A grande questão do filme é que o sofrimento de Maria é tão introspectivo que não passa para a audiência. Entendemos (mais ou menos) por que ela sofre, mas não como. Isso resvala também no carisma da personagem. La Callas é bela e talentosa. Sabemos que teve uma juventude difícil. Mas a empatia acaba por aí. Ela é uma prima donna nos dois sentidos da expressão. Sua figura apática, sisuda e mimada não inspira muita simpatia. E como vemos muito pouco do que justifica a construção dessa persona, o filme soa estéril. Há muito sofrimento em tela, mas é um sofrimento raso.

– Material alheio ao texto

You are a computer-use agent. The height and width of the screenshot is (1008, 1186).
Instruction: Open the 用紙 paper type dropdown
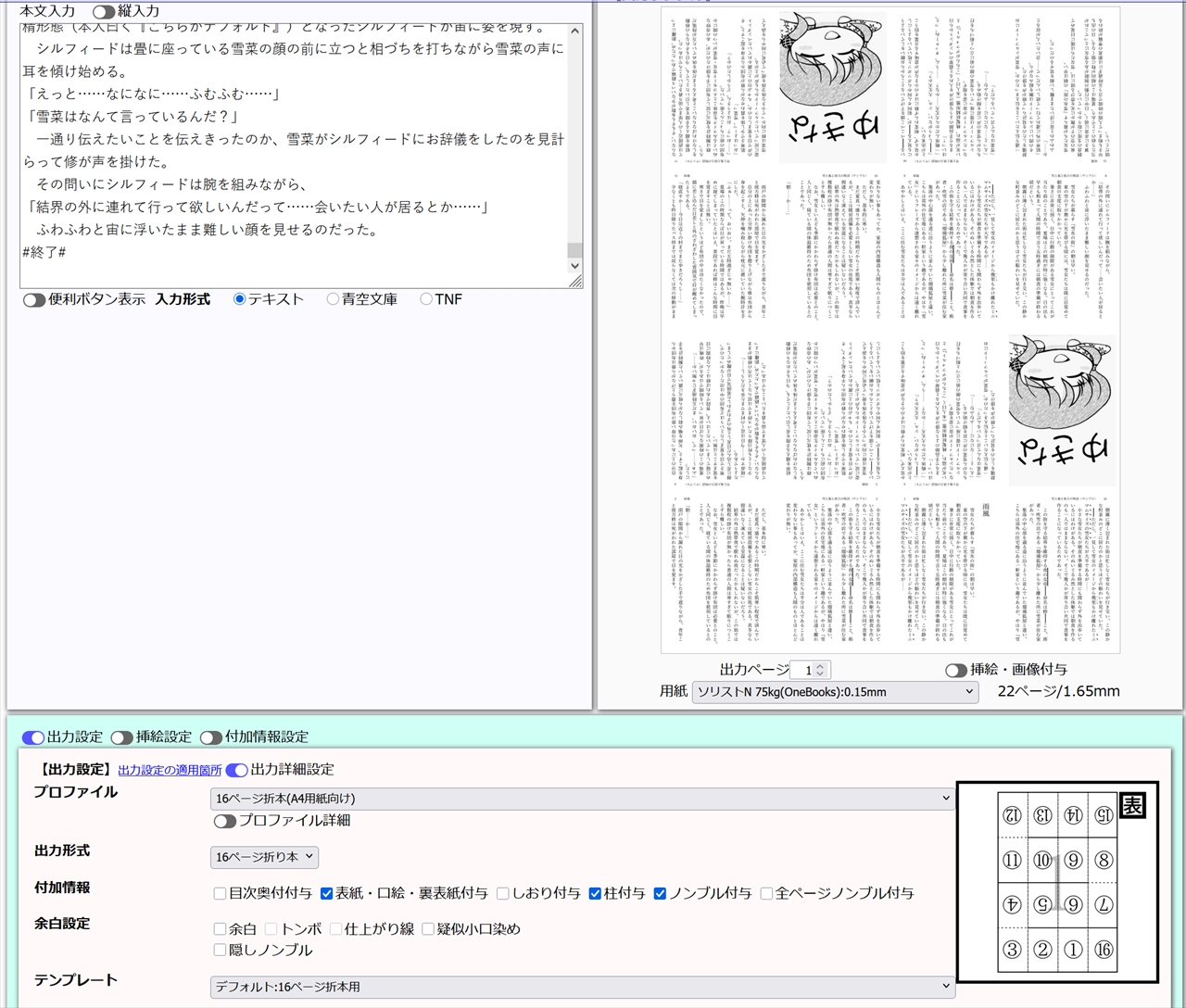[x=834, y=692]
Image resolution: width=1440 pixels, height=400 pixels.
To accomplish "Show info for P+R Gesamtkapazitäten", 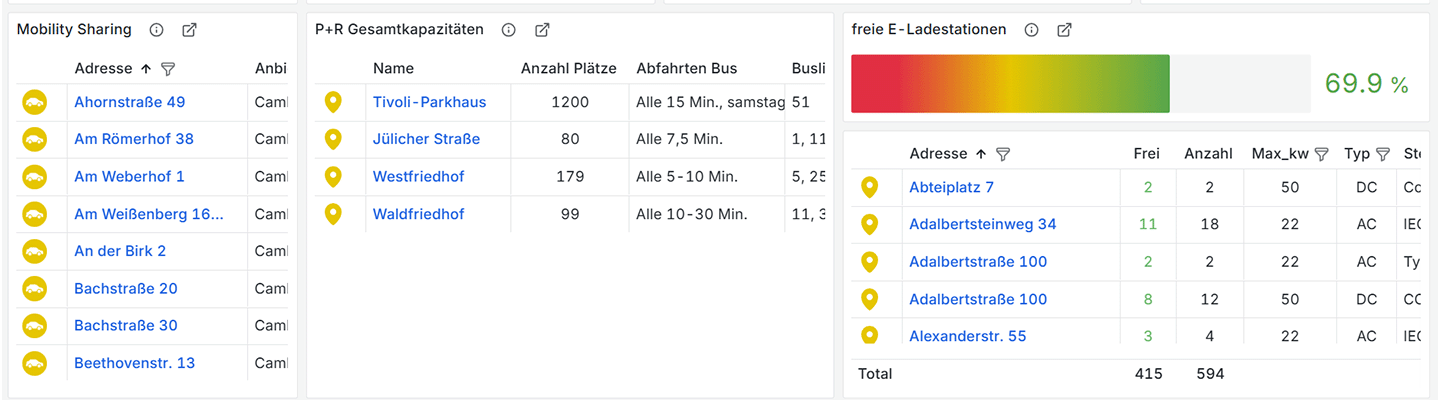I will (x=508, y=30).
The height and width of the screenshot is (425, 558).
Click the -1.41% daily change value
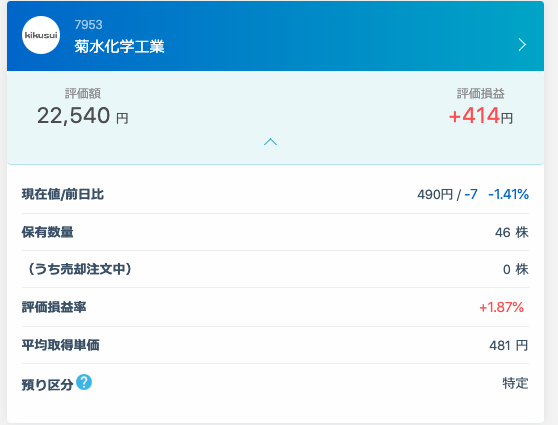tap(509, 194)
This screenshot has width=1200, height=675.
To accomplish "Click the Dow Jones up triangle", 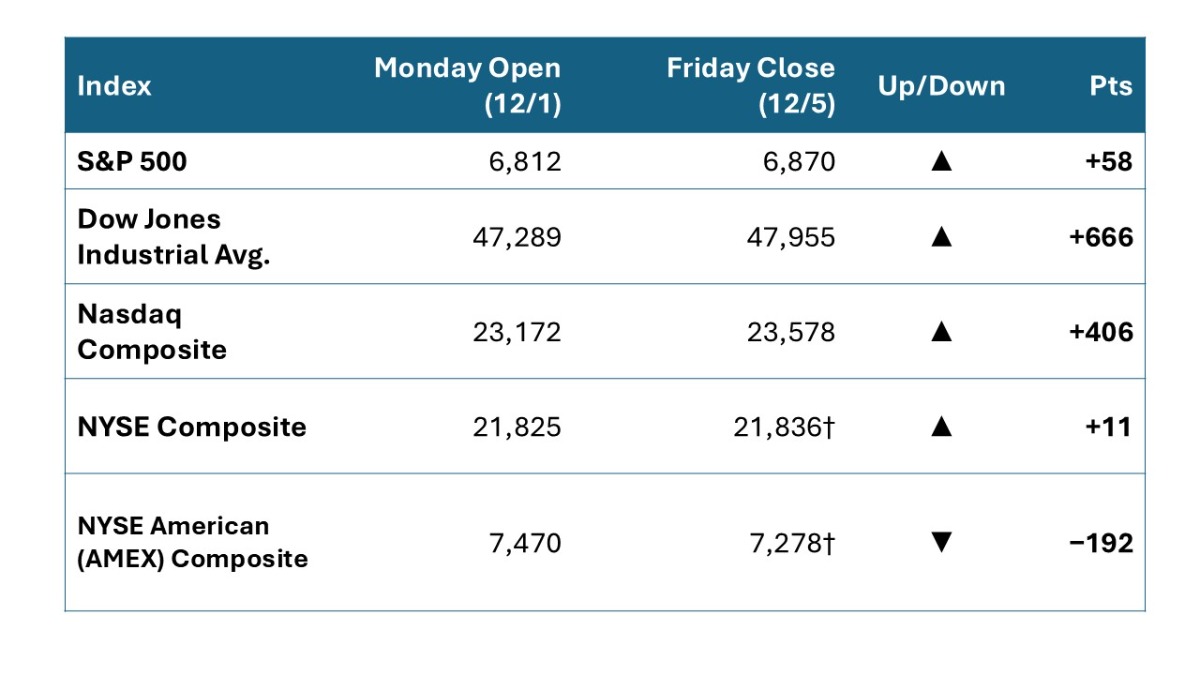I will tap(940, 237).
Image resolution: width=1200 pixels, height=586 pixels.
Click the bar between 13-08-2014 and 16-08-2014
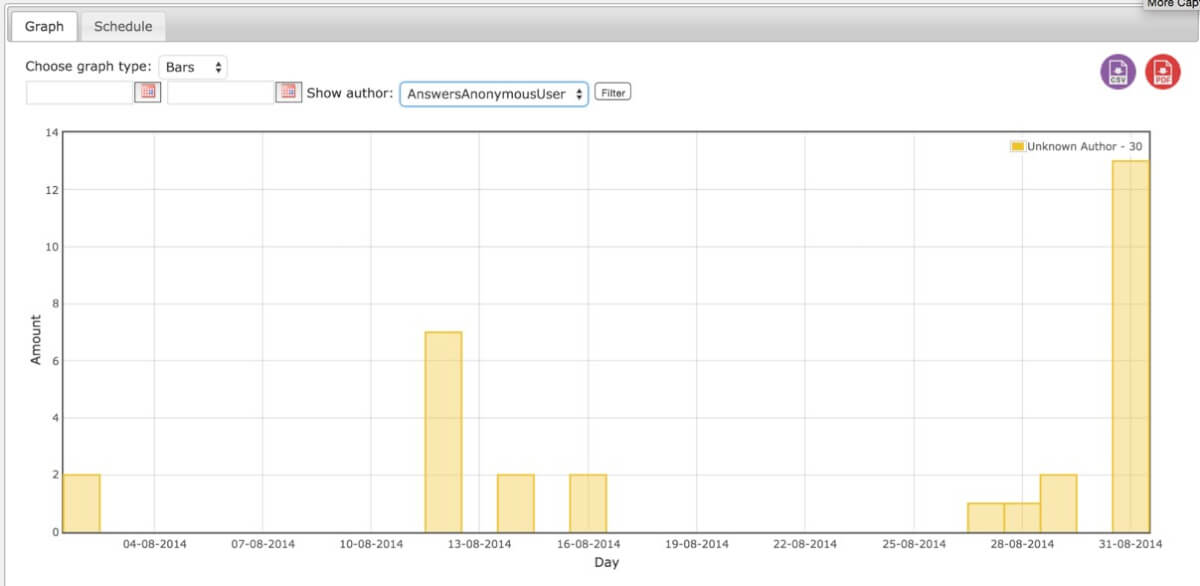pyautogui.click(x=515, y=503)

A estética de Larraín é ao mesmo tempo estrela e antagonista da obra. O diretor desenha uma diva enclausurada em uma mansão elegante, com figurinos imponentes. Os demais cenários, sejam internos ou externos, também são vistosos, de encher os olhos. Tudo é muito requintado, mas também muito plástico. Até o corpo caído da cantora (que é mostrado desde a primeira cena) compõe o quadro com bom gosto. Em meio a tudo isso, ela parece uma pessoa inalcançável, pouco humana.
Trailer
Ficha Técnica
Título Original e Ano: Maria, 2024. Direção: Pablo Larraín. Roteiro: Steven Knight. Elenco: Angelina Jolie, Pierfrancesco Favino, Alba Rohrwacher, Haluk Bilginer, Lidia Zelikman Kauders, Kodi Smit-McPhee, Stephen Ashfield, Valeria Golino, Caspar Phillipson, Lydia Koniordou, Vincent Macaigne, Aggelina Papadopoulou, Erophilie Panagiotarea. Gênero: Biografia, Drama. Nacionalidade: Itália, Alemanha, Chile, EUA. Design de Som: Gwennolé Le Borgne. Fotografia: Edward Lachman. Edição: Sofía Subercaseaux. Figurino: Massimo Cantini Parrini. Supervisão de Direção de Arte: Tom Brown. Design de Produção: Guy Hendrix Dyas. Empresas Produtoras: The Apartment, Fremantle Company, Komplizen Film e Fabula Inc. Distribuição: Diamond Films Brasil. Duração: 02h04min.